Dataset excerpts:
----

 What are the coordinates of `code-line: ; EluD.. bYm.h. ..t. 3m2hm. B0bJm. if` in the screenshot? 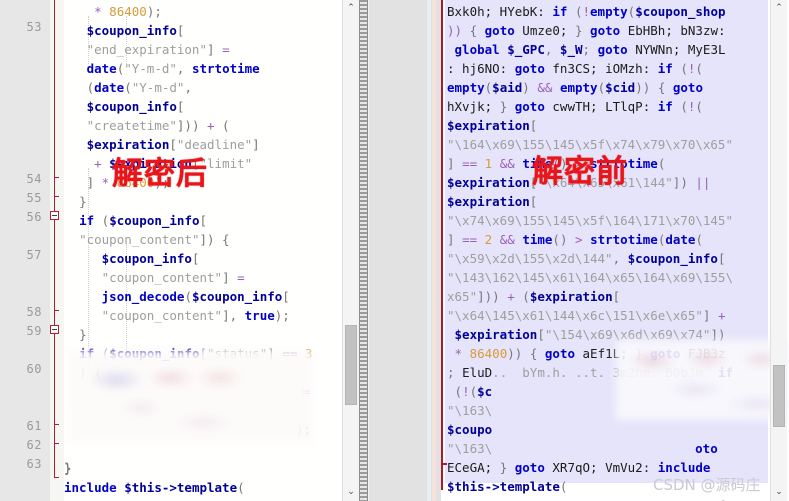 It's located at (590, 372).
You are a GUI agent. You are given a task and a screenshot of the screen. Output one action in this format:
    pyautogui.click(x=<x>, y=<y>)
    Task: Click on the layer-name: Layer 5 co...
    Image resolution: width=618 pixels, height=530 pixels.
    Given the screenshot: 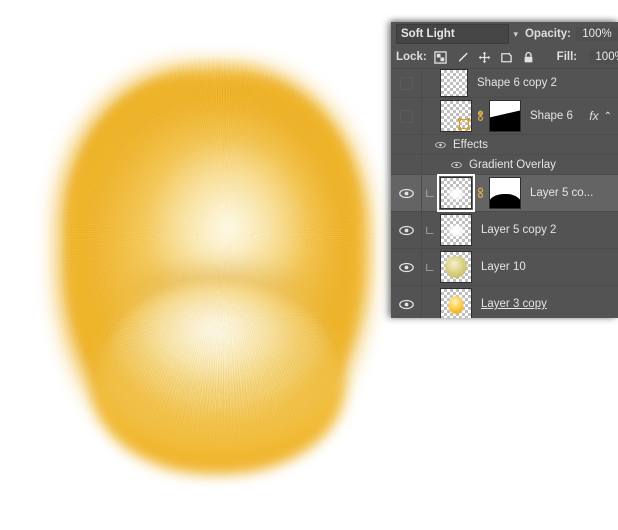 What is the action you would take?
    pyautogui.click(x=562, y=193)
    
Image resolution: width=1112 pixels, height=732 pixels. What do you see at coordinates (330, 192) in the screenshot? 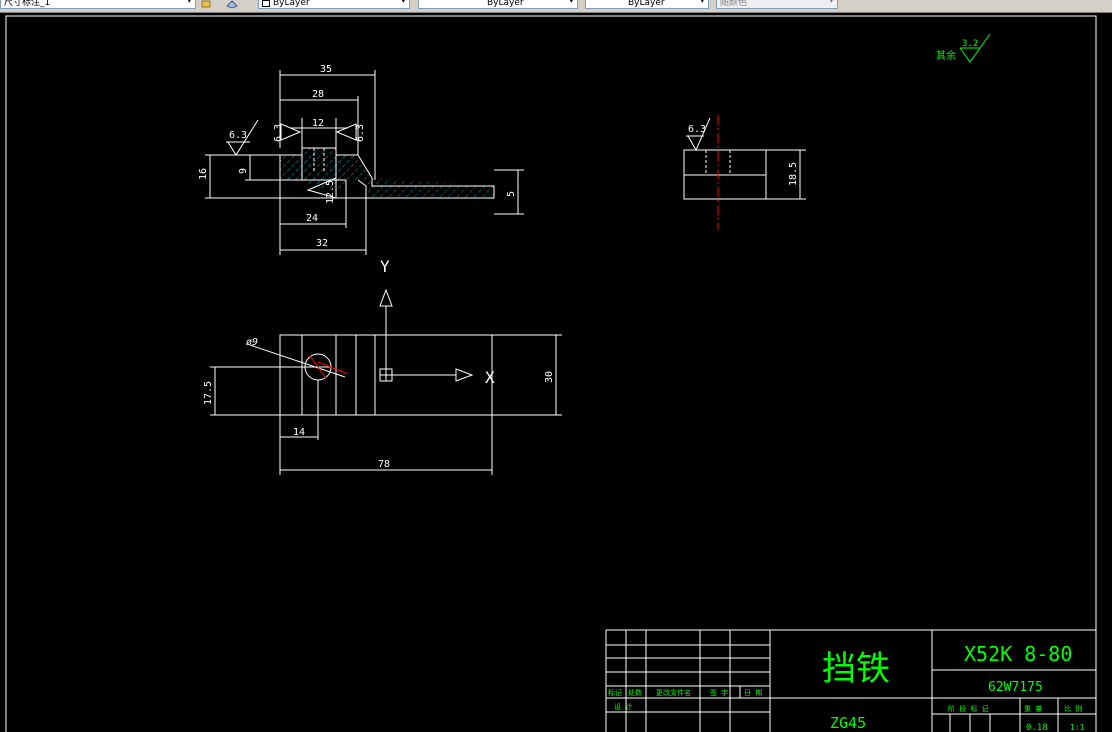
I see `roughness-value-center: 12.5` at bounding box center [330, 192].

----

### WORK ITEM
Please output the lines of the records word for word, beginning at the line containing "You are a GUI" and stopping after the line containing "Image resolution: width=618".

### ANSWER
You are a GUI agent. You are given a task and a screenshot of the screen. Output one action in this format:
    pyautogui.click(x=<x>, y=<y>)
    Task: Click on the layer-name: Layer 5 co...
    Image resolution: width=618 pixels, height=530 pixels.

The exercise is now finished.